• _SUPPLIED PASSAGE_
Both methods for quantifying essays produced features that showed varying levels of association with household income and SAT score (see Fig. 2). As CTM and LIWC have important conceptual and methodological differences, we view them as complementary in that they allow us to test whether multiple potential techniques may yield quantified essay features similarly patterned across household income and SAT score. The relatively weak correlation between topics and dictionary features within an essay (average correlation for topics and dictionary features for merged essays: r = 0.001; median correlation: r = 0.011) further suggests that the methods are complementary rather than redundant.
Fig. 2.

Densities of correlations of essay content and style with SAT scores and household income.

(A) By topics and (B) by dictionary features.

Densities of correlations of essay content and style with SAT scores and household income.

(A) By topics and (B) by dictionary features. In the following analyses, we probe the relative magnitudes of the associations in Fig. 1. The fact that many specific correlations of individual features are relatively large (see Fig. 2 and fig. S1) anticipates strong patterning of essay content and style (across all features) of household income and SAT score.

• _DATA LINES_
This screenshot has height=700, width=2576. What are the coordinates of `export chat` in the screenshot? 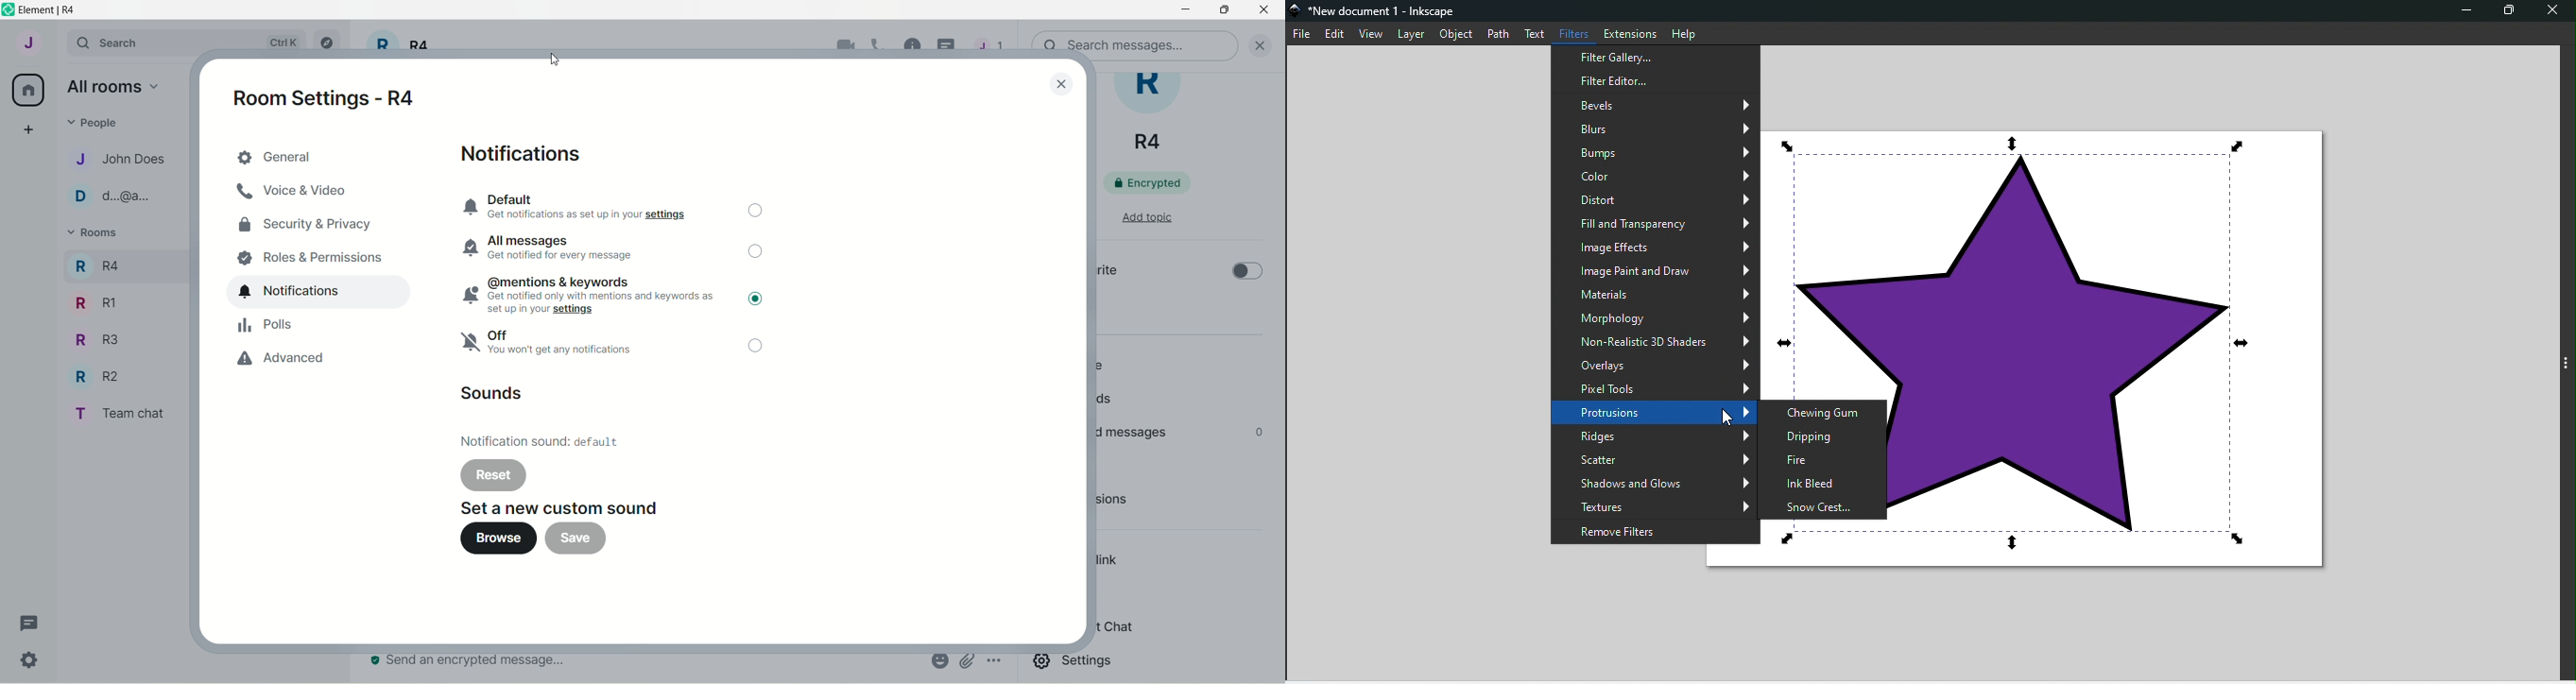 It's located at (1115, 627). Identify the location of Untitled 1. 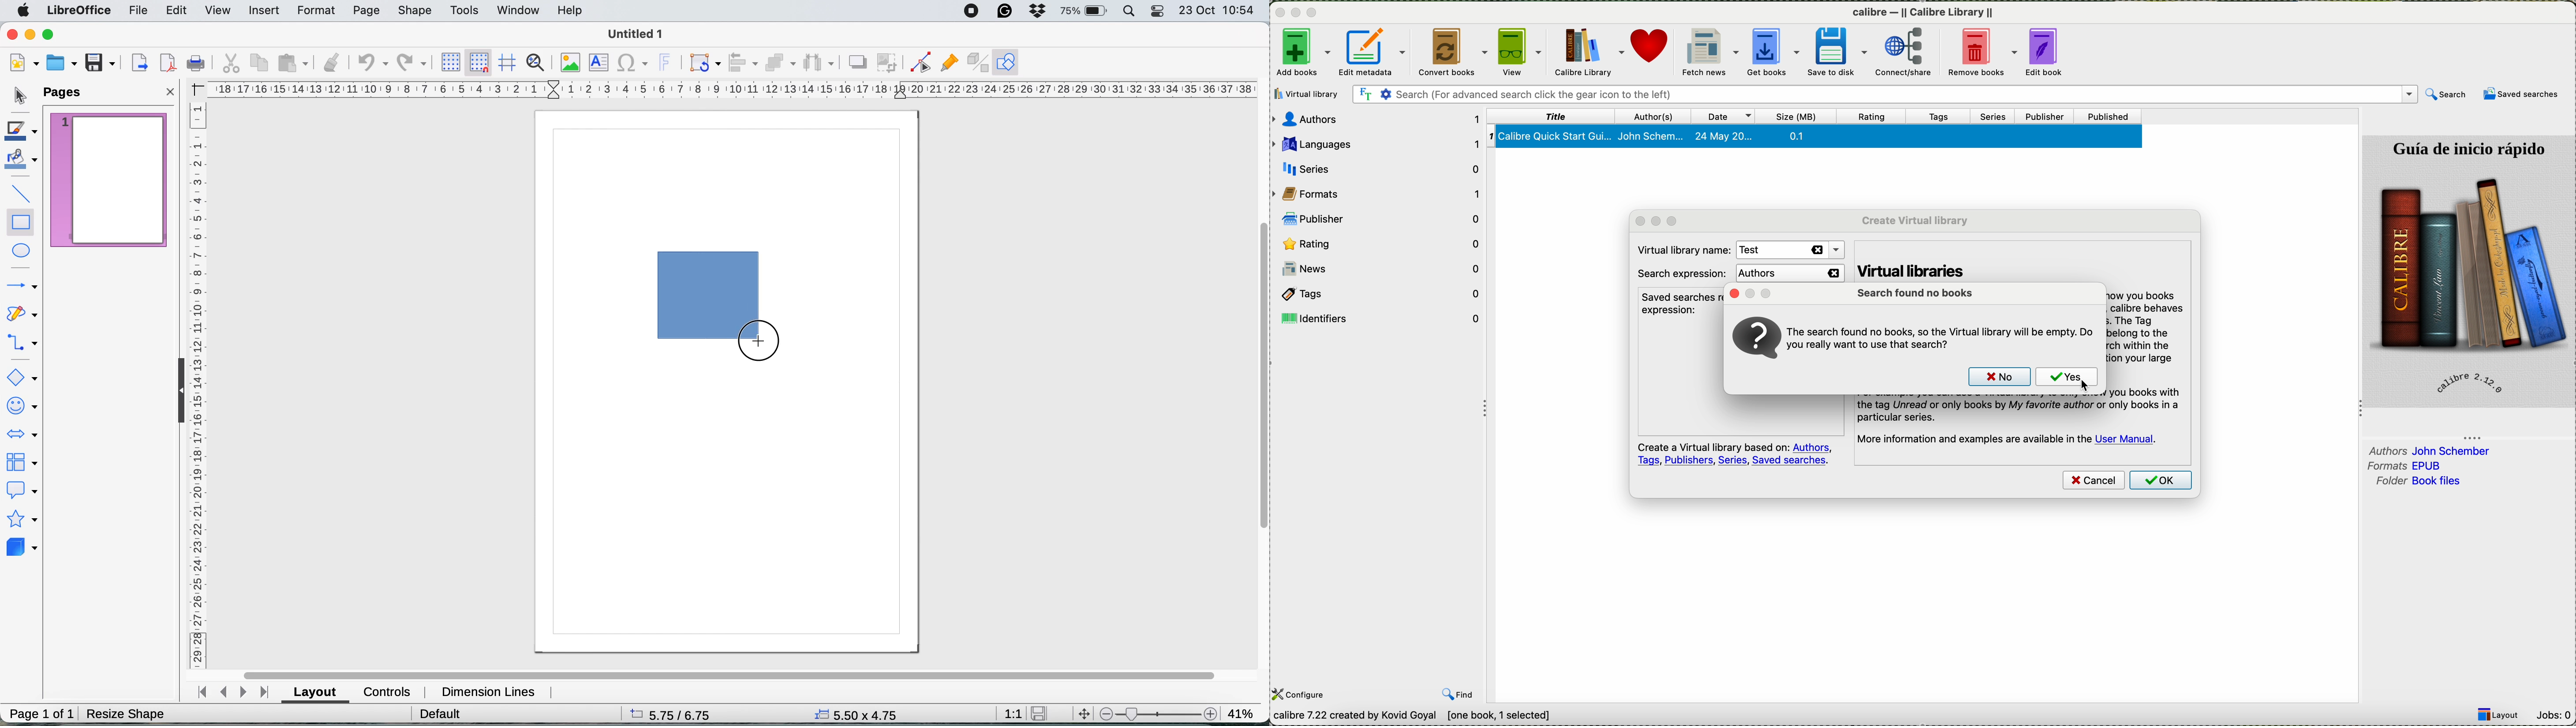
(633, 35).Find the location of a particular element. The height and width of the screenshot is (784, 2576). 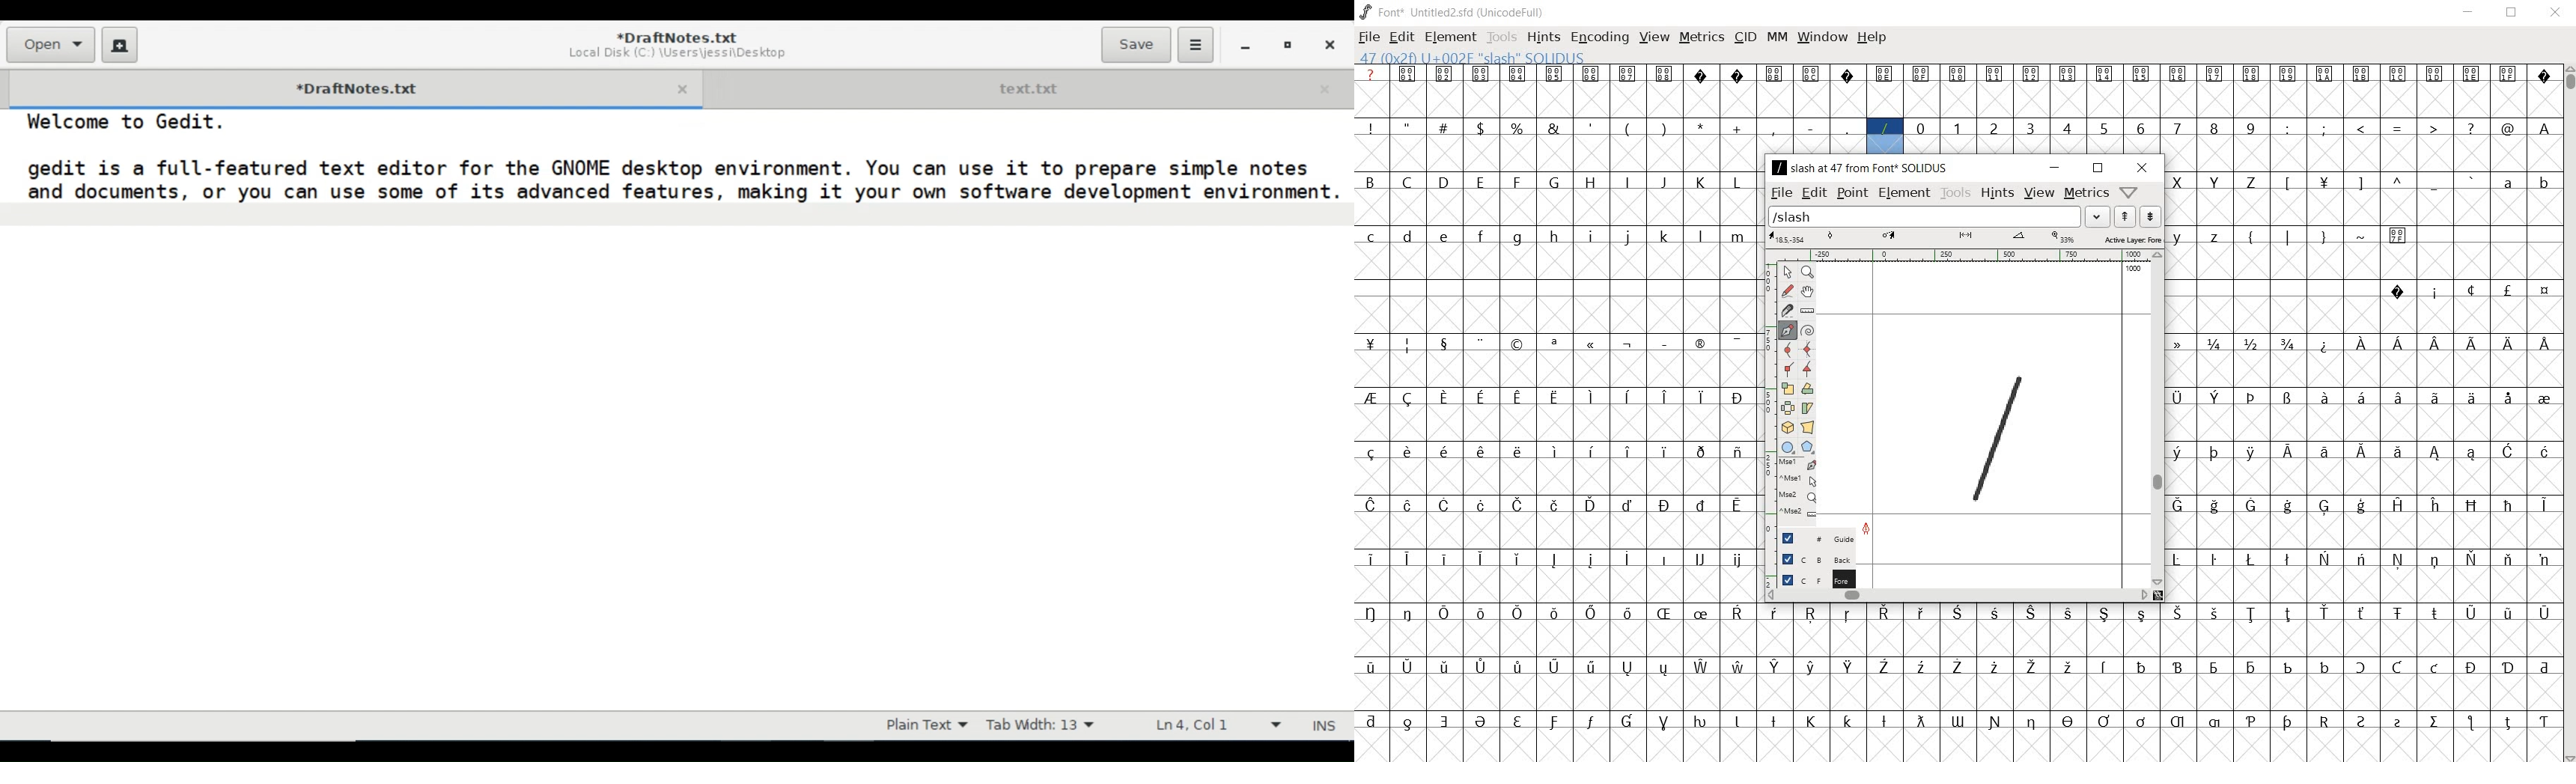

• _PARTS OF THE EXERCISE_
[1] Based on the passage above about essay features, SAT scores and household income, say whether each statement agrees with it. (a) The average correlation between topics and dictionary features within an essay is r = 0.001. (b) The authors consider CTM and LIWC to be redundant. (c) Many correlations of individual features are relatively small. Answer yes or no for each, and quote the words from the passage that decide it.
[2] Resume the passage on essay features, SAT scores and household income, picking up right after its last sentence.

• _EXPECTED ANSWERS_
[1]
(a) Yes: "average correlation for topics and dictionary features for merged essays: r = 0.001"
(b) No: "the methods are complementary rather than redundant"
(c) No: "many specific correlations of individual features are relatively large"

[2]
Essay content and style were more strongly associated with household income than with SAT score

Having developed quantitative representations of both essay content and style, we then estimated the strength of the relationships between the types of essay features, household income, and SAT score. We first treated household income as the dependent variable. We compared adjusted R2 from three out-of-sample linear regression models: Model A used SAT scores as a predictor [SAT Evidence-Based Reading and Writing (EBRW) and SAT Math were tested separately]; models B and C used topics and dictionary features, respectively, as predictors. In Fig. 1, model A represents the blue arrow while models B and C represent the red arrow between household income and essay content/style. Essays written by applicants who reported household income below $10,000 (n = 1911) were included in the topic modeling but excluded from the regression analyses because we suspected that many of those applicants may have misreported parental income () (final sample n = 57,812). Note that models B and C use essay content and style as predictors rather than as dependent variables; compressing the essays into a single outcome variable would have resulted in substantial information loss. As shown in Table 2, between 8 and 12% of variation in household income is explained by SAT score. These estimates are comparable to those of previous work; data from seven University of California campuses collected between 1996 and 1999 yielded similar associations [e.g., R2 ≈ 0.11 between logged income and total SAT score; see table 1 in ()]. Somewhat more variation is explained by Math scores than by EBRW scores, and the total SAT score is roughly as predictive as the Math score alone.
Table 2.

Out-of-sample prediction error for prediction of household income by topics, dictionary features, and SAT scores using 10-fold cross-validation (CV).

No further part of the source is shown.